Nach Hunderten Hilferufen aus Pflegeheimen: "Team Wallraff" deckt neue erschreckende Missstände auf
RTL
Gewaltige Missstände, hunderte Hilferufe: Wie steht es wirklich um die Pflegebranche? « Team Wallraff » recherchiert erneut undercover in deutschen Pflegeheimen.
Rund 130 Tage ist es her, dass Enthüllungsjournalist Günter Wallraff und sein Team in vier privatwirtschaftlich geführten Pflegeeinrichtungen undercover waren, darunter Ketten wie "Sereni Orizzonti" und "Alloheim", und dokumentierten, welche Konsequenzen Personalmangel und Sparkurse mitunter haben können. Und tatsächlich zeigte die Dokumentation bereits Wirkung: Nur einen Tag nach der Ausstrahlung wurde die überprüfte Augsburger "Sereni Orizzonti"-Einrichtung angeblich aufgrund eines Corona-Ausbruchs geschlossen – nachdem auch Mitarbeitende die berichteten Zustände bestätigten. Aber hat sich seitdem wirklich etwas zum Besseren verändert? In der neuen Undercover-Reportage "Team Wallraff – Jetzt erst recht!" will das Investigativ-Team genau das herausfinden – am Donnerstag, den 23. Juni um 20:15 Uhr bei RTL.
Seit seiner letzten Reportage erreichten das "Team Wallraff" überdurchschnittlich viele Zuschriften von Zuschauerinnen und Zuschauern – darunter Pflegekräfte und Angehörige mit schockierenden Erfahrungen in der Altenpflege. Sie alle schilderten ähnliche Zustände aus verschiedenen Pflegeeinrichtungen, wie sie auch die Reporterinnen und Reporter bei ihren Undercover-Einsätzen im Spätsommer 2021 erlebten: Verwahrloste Zimmer, Personalmangel und Überforderung sowie Pflegefehler. Ein Betreiber stach in den Zuschriften besonders heraus: der private Anbieter "Alloheim". Im Februar verwies das Unternehmen unter anderem noch darauf, dass es sich nur um bedauerliche Einzelfälle handele. Aber lassen die zahlreichen aktuellen Hilferufe nicht etwas anderes vermuten?

EINGABEMATERIAL:
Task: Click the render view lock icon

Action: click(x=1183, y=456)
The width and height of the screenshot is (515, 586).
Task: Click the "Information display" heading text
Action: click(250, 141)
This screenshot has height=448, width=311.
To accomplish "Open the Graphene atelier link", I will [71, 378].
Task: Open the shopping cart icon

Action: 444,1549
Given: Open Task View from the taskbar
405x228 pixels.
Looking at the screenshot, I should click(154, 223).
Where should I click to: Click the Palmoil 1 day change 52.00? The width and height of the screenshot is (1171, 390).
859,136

...

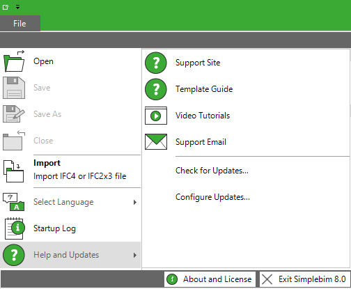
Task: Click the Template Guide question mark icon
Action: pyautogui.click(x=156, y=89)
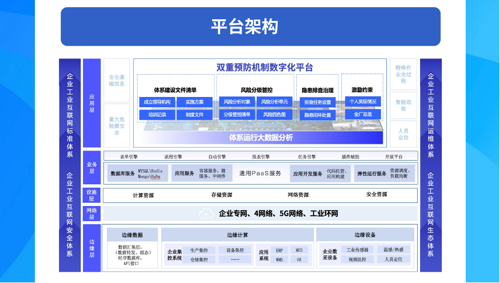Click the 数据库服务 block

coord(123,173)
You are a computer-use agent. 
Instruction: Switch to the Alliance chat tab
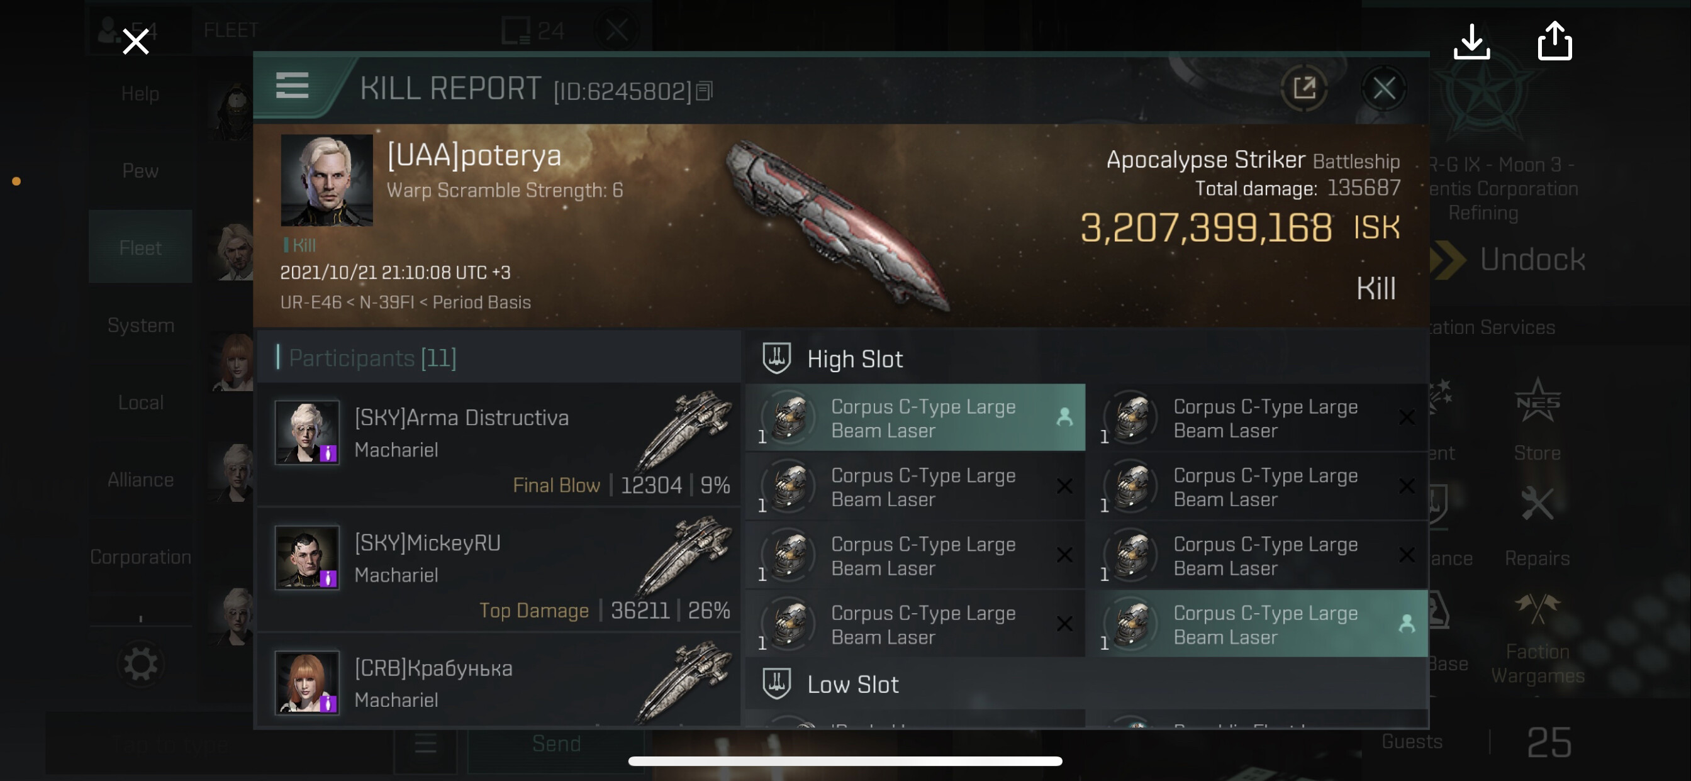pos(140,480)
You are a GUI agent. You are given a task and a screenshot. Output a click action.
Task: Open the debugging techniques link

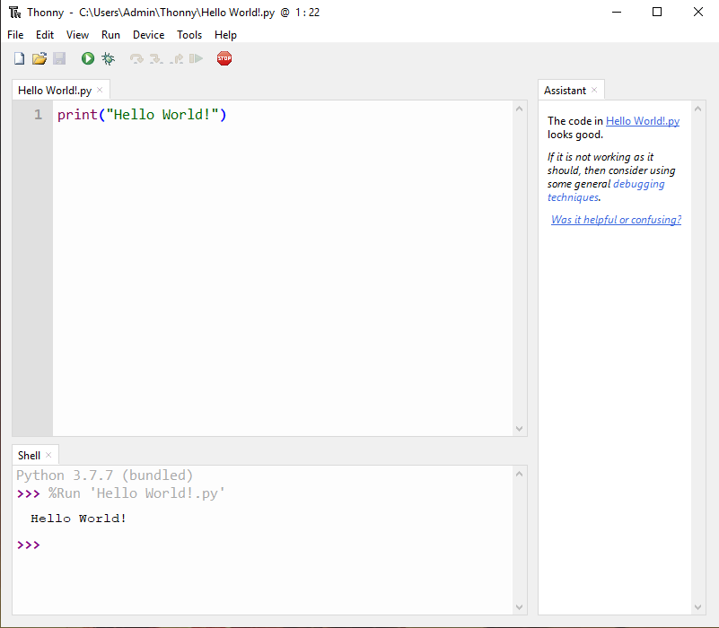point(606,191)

AUFGABE A:
Wandle die Einträge von der Zeile mit "Task: Click the render view lock icon" bis zur Zeile mit "will [71, 378].", beide eingeschlossen, in eine Markdown-Tabelle mit den Spalten „Nr“ und „Zeile“ um. Leerzeilen lässt du weg.
AUFGABE B:
Führe den Artikel über die Undercover-Recherchen des „Team Wallraff“ in Pflegeheimen nach seinem letzten Satz weiter.

ANTWORT A:
| Nr | Zeile |
|---|---|
| 1 | Task: Click the render view lock icon |
| 2 | Action: click(x=1183, y=456) |
| 3 | The width and height of the screenshot is (515, 586). |
| 4 | Task: Click the "Information display" heading text |
| 5 | Action: click(250, 141) |
| 6 | This screenshot has height=448, width=311. |
| 7 | To accomplish "Open the Graphene atelier link", I will [71, 378]. |

ANTWORT B:
"Team Wallraff" ist den Hinweisen nachgegangen und war erneut in drei unterschiedlichen privaten Einrichtungen der "Alloheim"-Gruppe undercover. Die besorgniserregenden Ergebnisse zeigt RTL am 23. Juni, um 20:15 Uhr in der neuen Ausgabe "Team Wallraff – Jetzt erst recht!". Hier gehen Günter Wallraff und sein Team sogar noch einen Schritt weiter als bisher: Vor laufender Kamera nehmen sie die Verantwortlichen in die Pflicht, darunter auch Bundesgesundheitsminister Karl Lauterbach (SPD), und unterstreichen ihre Rechercheergebnisse mit Video-Botschaften von Pflegekräften. Auch die "Alloheim"-Zentrale wird mit den Recherchen konfrontiert.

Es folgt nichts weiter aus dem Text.